Writing Your Own Graph Algorithms

The analytical engine in GraphScope derives from GRAPE, a graph processing system proposed on SIGMOD-2017. GRAPE differs from prior systems in its ability to parallelize sequential graph algorithms as a whole. In GRAPE, sequential algorithms can be easily plugged into with only minor changes and get parallelized to handle large graphs efficiently.

In this tutorial, we will show how to define and run your own algorithm in PIE and Pregel models.

Sounds like fun? Excellent, here we go!

Writing algorithm in PIE model

GraphScope enables users to write algorithms in the PIE programming model in a pure Python mode, first of all, you should import graphscope package and the pie decorator.

In [ ]:
import graphscope
from graphscope.framework.app import AppAssets
from graphscope.analytical.udf.decorators import pie

We use the single source shortest path (SSSP) algorithm as an example. To implement the PIE model, you just need to fulfill this class

In [ ]:
@pie(vd_type="double", md_type="double")

## Material provided
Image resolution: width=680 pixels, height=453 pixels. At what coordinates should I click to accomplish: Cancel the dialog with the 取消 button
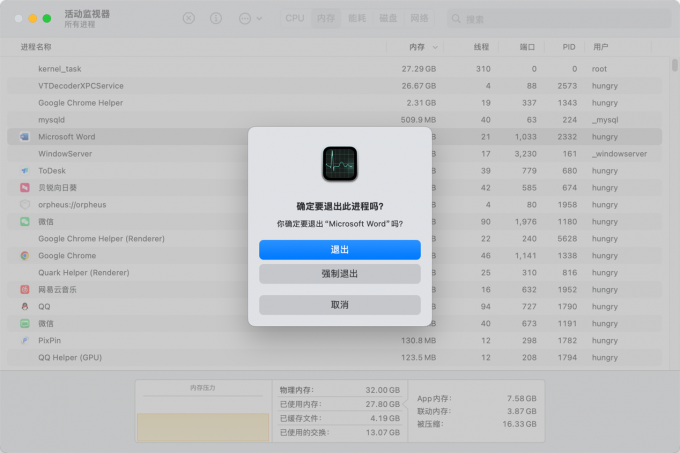tap(339, 305)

## Work to complete
In the GraphScope tutorial, rewrite the paragraph beginning "The analytical engine in GraphScope" as a short bulleted list that keeps its main facts. The material after the tutorial is separate from it.

## Finished task
- GraphScope's analytical engine comes from GRAPE, a graph processing system proposed at SIGMOD-2017.
- Unlike earlier systems, GRAPE can parallelize whole sequential graph algorithms.
- Sequential algorithms plug into GRAPE with only minor changes.
- GRAPE then parallelizes them to handle large graphs efficiently.